Cross-shell excitations from the fp shell: Lifetime measurements in Zn61

Lifetimes of excited states in the neutron-deficient nucleus $^{61}\mathrm{Zn}$ were measured employing the recoil-distance Doppler-shift (RDDS) and the electronic fast-timing methods at the University of Cologne. The nucleus of interest was populated as an evaporation residue in $^{40}\mathrm{Ca}(^{24}\mathrm{Mg},n2p)^{61}\mathrm{Zn}$ and $^{58}\mathrm{Ni}(\ensuremath{\alpha},n)^{61}\mathrm{Zn}$ reactions at 67 and 19 MeV, respectively. Five lifetimes were measured for the first time, including the lifetime of the $5/{2}_{1}^{\ensuremath{-}}$ isomer at 124 keV. Short lifetimes from the RDDS analysis are corrected for Doppler-shift attenuation (DSA) in the target and stopper foils.
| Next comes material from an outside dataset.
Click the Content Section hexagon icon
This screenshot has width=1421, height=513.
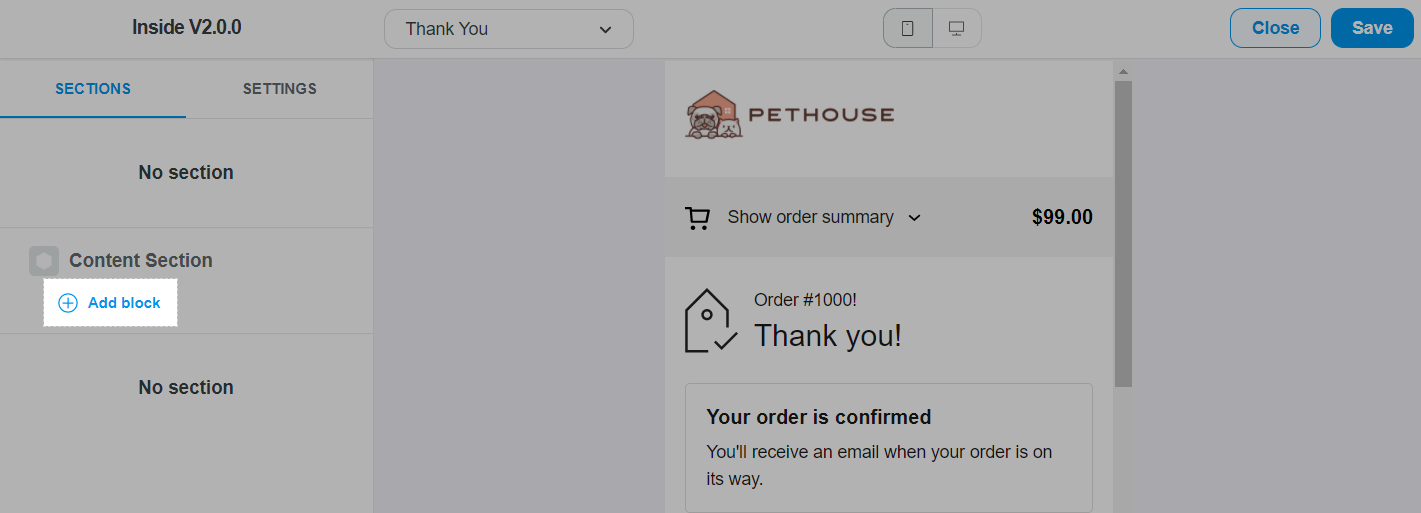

Ambiguous observations in previous measurements were resolved. The obtained lifetimes are compared to predictions from different sets of shell-model calculations in the $fp$, ${f}_{5/2}p{g}_{9/2}$, and multishell $fp\text{\ensuremath{-}}{g}_{9/2}{d}_{5/2}$ model spaces. The band built on the $9/{2}_{1}^{+}$ state exhibits a prolate deformation with $\ensuremath{\beta}\ensuremath{\approx}0.24$. Especially, the inclusion of cross-shell excitation into the $1{d}_{5/2}$ orbital is found to be decisive for the description of collectivity in the first excited positive-parity band.